Additional compounds which may be used as non-aqueous tackifying
agents include liquids and solutions of, for example, polyesters,
polycarbonates, silyl-modified polyamide compounds, polycarbamates,
urethanes, natural resins such as shellac, and the like.
Combinations of any of the aforementioned non-aqueous tackifiers
may be suitable as well.
[0047] Additional details of tackifier emulsions may be found in
U.S. Pat. No. 7,819,192 by Weaver, et al., which is incorporated
herein by reference.
[0048] In some embodiments, the tackifiers may comprise an
aggregating composition which can modify the zeta potential or
aggregation potential of a particulate. Such modifications can
permit any two surfaces (e.g., of particulates, of a particulate
and a substrate, etc.) to have a greater attraction for one
another.
[0049] Aggregating compositions suitable for use in the present
invention include, but are not limited to, a reaction product of an
amine and a phosphate ester, where the aggregating composition is
designed to coat a surface with the reaction product to change the
zeta potential or aggregation potential of the surface. Suitable
aggregating compositions and their methods of use can be found in
U.S. Pat. No. 7,392,847 by Gatlin, et al., and U.S. Pat.
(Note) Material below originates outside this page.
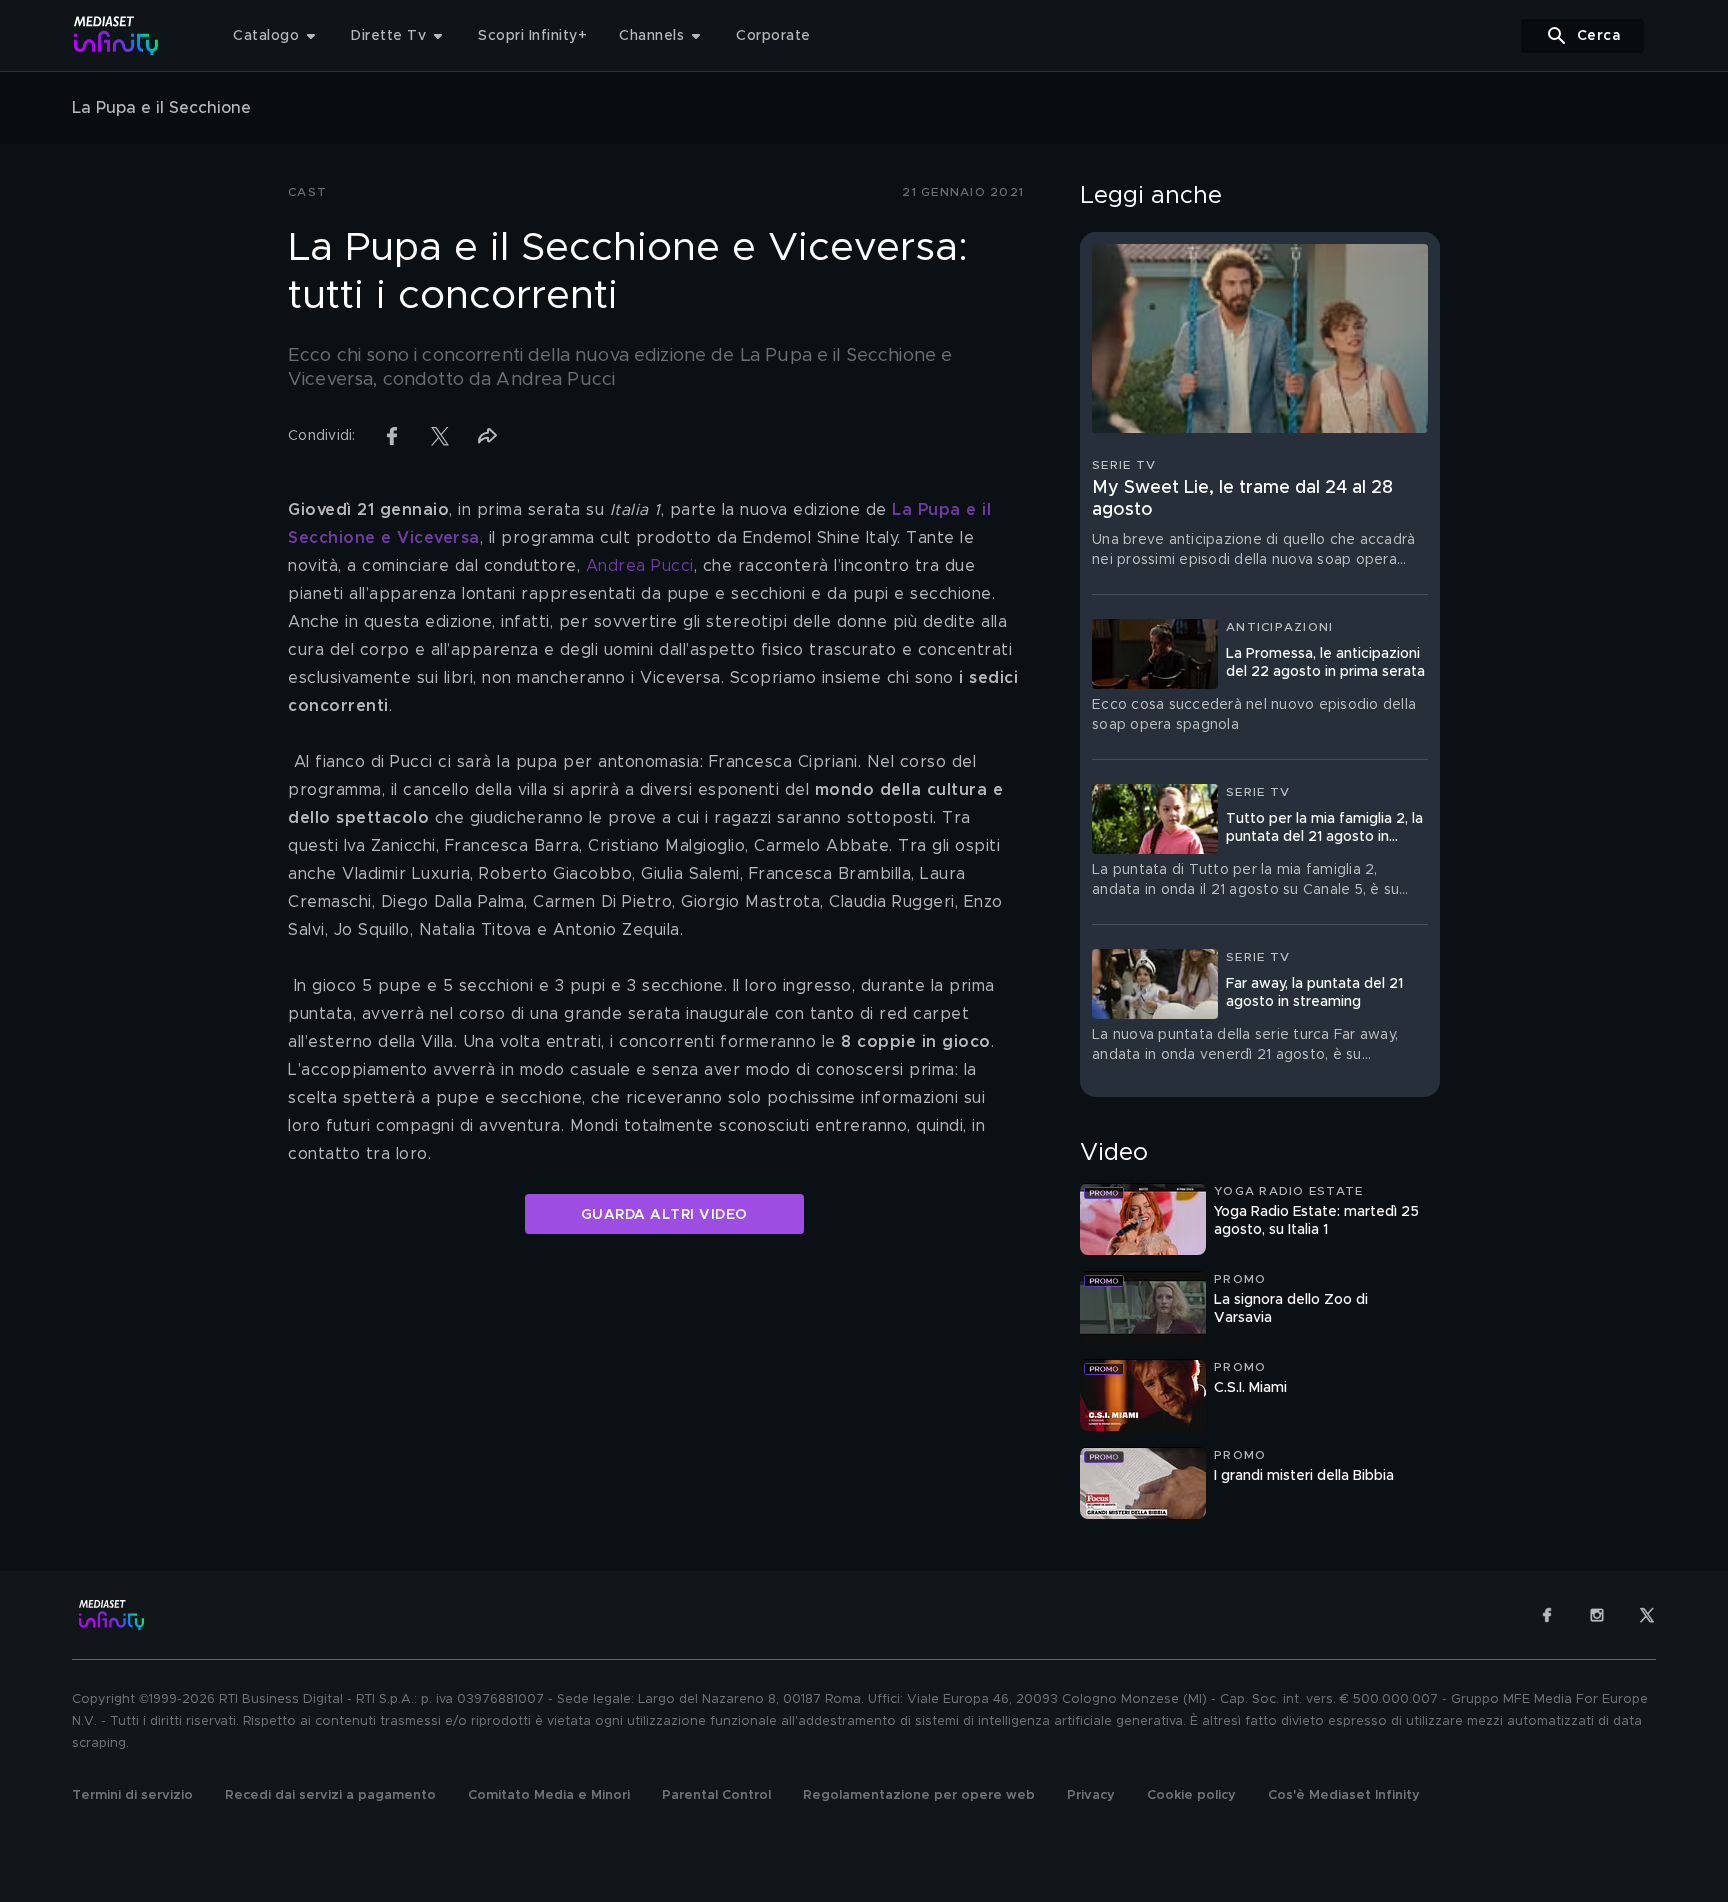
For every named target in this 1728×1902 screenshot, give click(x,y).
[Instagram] (1597, 1615)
No.
7,956,017 by Gatlin, et al., the entire disclosures of which are
hereby incorporated by reference.
[0050] Proppant particulates suitable for use in the present
invention may comprise any material suitable for use in
subterranean operations. Suitable materials for these proppant
particulates include, but are not limited to, sand, bauxite,
ceramic materials, glass materials, polymer materials,
polytetrafluoroethylene materials, nut shell pieces, cured resinous
particulates comprising nut shell pieces, seed shell pieces, cured
resinous particulates comprising seed shell pieces, fruit pit
pieces, cured resinous particulates comprising fruit pit pieces,
wood, composite particulates, and combinations thereof. Suitable
composite particulates may comprise a binder and a filler material
wherein suitable filler materials include silica, alumina, fumed
carbon, carbon black, graphite, mica, titanium dioxide, barite,
meta-silicate, calcium silicate, kaolin, talc, zirconia, boron, fly
ash, hollow glass microspheres, solid glass, and combinations
thereof. Suitable proppant particles for use in conjunction with
the present invention may be any known shape of material, including
substantially spherical materials, fibrous materials, polygonal
materials (such as cubic materials), and combinations thereof.
Moreover, fibrous materials, that may or may not be used to bear
the pressure of a closed fracture, may be included in certain
embodiments of the present invention.
[0051] In some embodiments, proppant particles may be present in a
treatment fluid for use in the present invention in an amount in
the range of from about 0.1 pounds per gallon ("ppg") to about 15
ppg by volume of the treatment fluid.
[0052] In some embodiments, proppant particles may comprise
degradable materials. Degradable materials may include, but not be
limited to, dissolvable materials, materials that deform or melt
upon heating such as thermoplastic materials, hydrolytically
degradable materials, materials degradable by exposure to
radiation, materials reactive to acidic fluids, or any combination
thereof. In some embodiments, degradable materials may be degraded
by temperature, presence of moisture, oxygen, microorganisms,
enzymes, pH, free radicals, and the like. In some embodiments,
degradation may be initiated in a subsequent treatment fluid
introduced into the subterranean formation at some time when
diverting is no longer necessary. In some embodiments, degradation
may be initiated by a delayed-release acid, such as an
acid-releasing degradable material or an encapsulated acid, and
this may be included in the treatment fluid comprising the
degradable material so as to reduce the pH of the treatment fluid
at a desired time, for example, after introduction of the treatment
fluid into the subterranean formation.
[0053] In choosing the appropriate degradable material, one should
consider the degradation products that will result. Also, these
degradation products should not adversely affect other operations
or components. For example, a boric acid derivative may not be
included as a degradable material in the well drill-in and
servicing fluids of the present invention where such fluids use
guar as the viscosifier, because boric acid and guar are generally
incompatible. One of ordinary skill in the art, with the benefit of
this disclosure, will be able to recognize when potential
components of a treatment fluid of the present invention would be
incompatible or would produce degradation products that would
adversely affect other operations or components.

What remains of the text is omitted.